Chronique d’abonnés
par DENIS MERIAU,
un citoyen ordinaire qui s’intéresse aux débats de l’Assemblée
15.0.10
Quand une réforme qui concerne tous les citoyens est élaborée sans tenir compte du tout des organisations syndicales…
… quand le texte est soumis en plein mois de juillet à la commission ad hoc et que ladite commission siège à huis clos…
… quand l’étude d’impact – rendu obligatoire par la réforme de 2008/2009 — est réduite à sa plus simple expression et ne permet pas de voir quel a été, à ce jour, l’impact réel de la réforme de 2003…
… quand la discussion en séance plénière est inscrite à l’ordre du jour d’une session extraordinaire, on ne peut plus chargée…
… quand une telle discussion est engagée selon la procédure dite « accélérée » (en conséquence de quoi, quelle que soit la façon dont se déroule la discussion au Sénat, il n’y aura pas de deuxième lecture à l’Assemblée)…
… quand le débat est organisé sur la base d’un temps dit « programmé » (50 heures – hors gouvernement – ce qui représente un tiers du temps consacré au débat en 2003) et que chaque séance commence par un « rappel au temps » du type « Le temps de parole restant pour la discussion de ce texte est de x heures x minutes pour le groupe x dont x amendements restent en discussion » (l’Assemblée comme un gigantesque sablier… peu importe ce qui est dit…, ce qui compte, c’est que le temps passe… car, quand le temps sera passé, la réforme aussi sera passée !) …
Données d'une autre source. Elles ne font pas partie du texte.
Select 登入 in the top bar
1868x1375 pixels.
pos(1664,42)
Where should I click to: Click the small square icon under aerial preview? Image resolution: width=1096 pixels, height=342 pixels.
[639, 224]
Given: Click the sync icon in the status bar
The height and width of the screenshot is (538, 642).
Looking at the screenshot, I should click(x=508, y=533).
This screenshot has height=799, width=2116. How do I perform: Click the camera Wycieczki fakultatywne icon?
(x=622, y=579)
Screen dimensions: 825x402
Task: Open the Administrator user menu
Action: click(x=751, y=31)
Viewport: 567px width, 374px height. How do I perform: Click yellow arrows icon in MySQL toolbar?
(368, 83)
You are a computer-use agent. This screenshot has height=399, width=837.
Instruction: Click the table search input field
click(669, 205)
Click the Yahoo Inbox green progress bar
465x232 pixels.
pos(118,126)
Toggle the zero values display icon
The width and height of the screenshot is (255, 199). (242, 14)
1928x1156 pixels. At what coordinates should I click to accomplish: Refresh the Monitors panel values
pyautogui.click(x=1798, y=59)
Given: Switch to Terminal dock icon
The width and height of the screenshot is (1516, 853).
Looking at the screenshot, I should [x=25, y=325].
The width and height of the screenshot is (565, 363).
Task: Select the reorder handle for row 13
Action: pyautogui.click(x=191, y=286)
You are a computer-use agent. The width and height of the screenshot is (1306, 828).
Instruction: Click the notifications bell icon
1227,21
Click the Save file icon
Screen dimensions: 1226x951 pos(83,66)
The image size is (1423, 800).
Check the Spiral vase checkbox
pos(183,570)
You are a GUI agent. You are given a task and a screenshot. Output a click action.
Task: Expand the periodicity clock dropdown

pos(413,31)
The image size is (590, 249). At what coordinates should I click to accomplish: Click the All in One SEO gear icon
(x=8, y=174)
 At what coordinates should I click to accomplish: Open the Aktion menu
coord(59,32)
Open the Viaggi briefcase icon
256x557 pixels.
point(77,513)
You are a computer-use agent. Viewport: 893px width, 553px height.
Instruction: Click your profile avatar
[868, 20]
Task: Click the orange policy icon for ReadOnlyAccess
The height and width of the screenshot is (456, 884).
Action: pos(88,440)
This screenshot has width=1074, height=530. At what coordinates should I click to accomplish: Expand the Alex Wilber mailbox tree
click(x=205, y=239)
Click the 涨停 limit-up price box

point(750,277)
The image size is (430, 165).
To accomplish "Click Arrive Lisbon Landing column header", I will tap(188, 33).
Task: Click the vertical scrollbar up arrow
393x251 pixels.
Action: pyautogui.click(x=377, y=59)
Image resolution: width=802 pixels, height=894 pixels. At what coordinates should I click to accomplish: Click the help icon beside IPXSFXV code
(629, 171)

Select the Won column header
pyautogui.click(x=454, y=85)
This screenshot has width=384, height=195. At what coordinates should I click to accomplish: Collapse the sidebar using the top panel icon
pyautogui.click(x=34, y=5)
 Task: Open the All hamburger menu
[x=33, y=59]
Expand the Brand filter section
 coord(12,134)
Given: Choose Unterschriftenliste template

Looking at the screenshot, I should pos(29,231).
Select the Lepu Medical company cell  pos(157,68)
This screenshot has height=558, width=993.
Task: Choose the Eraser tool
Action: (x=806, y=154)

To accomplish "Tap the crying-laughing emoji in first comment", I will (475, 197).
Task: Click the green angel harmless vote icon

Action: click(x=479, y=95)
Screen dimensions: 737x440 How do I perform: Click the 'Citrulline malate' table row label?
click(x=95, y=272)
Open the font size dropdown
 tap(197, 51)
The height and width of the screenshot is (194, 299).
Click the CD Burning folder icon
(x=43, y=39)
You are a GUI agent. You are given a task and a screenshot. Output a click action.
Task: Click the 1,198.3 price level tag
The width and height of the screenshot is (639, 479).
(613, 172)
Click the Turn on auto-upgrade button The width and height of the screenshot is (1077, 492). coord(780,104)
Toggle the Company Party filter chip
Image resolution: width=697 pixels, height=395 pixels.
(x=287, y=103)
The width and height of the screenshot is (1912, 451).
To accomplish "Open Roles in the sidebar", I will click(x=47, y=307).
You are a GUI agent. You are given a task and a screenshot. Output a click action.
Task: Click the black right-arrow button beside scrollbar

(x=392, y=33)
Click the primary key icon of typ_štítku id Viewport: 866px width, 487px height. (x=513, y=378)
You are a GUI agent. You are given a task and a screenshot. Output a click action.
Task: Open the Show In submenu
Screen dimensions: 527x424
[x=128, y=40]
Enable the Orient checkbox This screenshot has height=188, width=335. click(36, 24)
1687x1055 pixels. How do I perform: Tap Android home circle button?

… quand le débat commence sans que le Gouvernement ait fait connaître ses derniers amendements (soi-disant de « concessions » et, sans aucun doute, de compassion !) …
… quand le débat sur les amendements est réduit à presque rien du tout ( car les amendements de droite sont, le plus souvent, retirés au dernier moment et que les députés de l’opposition – surtout au début du débat — préfèrent intervenir dans la discussion générale qui débute l’étude de chaque article… de peur de ne pas pouvoir dire tout ce qu’ils ont à dire)…
… quand il n’y a pratiquement aucun scrutin public (sauf sur les amendements demandant la suppression de l’article 5 fixant l’âge légal de la retraite à 62 ans) et que, par conséquent, le citoyen ne peut savoir qui a voté quoi…
… quand ministres et rapporteurs se contentent, le plus souvent, de réponses laconiques et répétitives, voire fallacieuses (comme, par exemple, lorsque le Gouvernement dit qu’il a fait passer de 10 % à 20 % le taux d’invalidité ouvrant droit à la retraite à 60 ans au titre de la pénibilité) …
… quand aucun amendement de l’opposition n’est voté en séance plénière (même quand ils portent sur des sujets – en principe – consensuels, comme la prise en compte pour les retraites des problèmes des handicapés…
… quand, au détour d’un amendement, on met à bas les fondements mêmes d’une institution protectrice des salariés, comme c’est le cas avec la médecine du travail…
… quand il faut attendre minuit passé pour discuter – au pas de charge – des sujets tels que les injustices qui frappent les seniors en matière d’emploi ou les inégalités qui frappent les femmes en matière de retraites…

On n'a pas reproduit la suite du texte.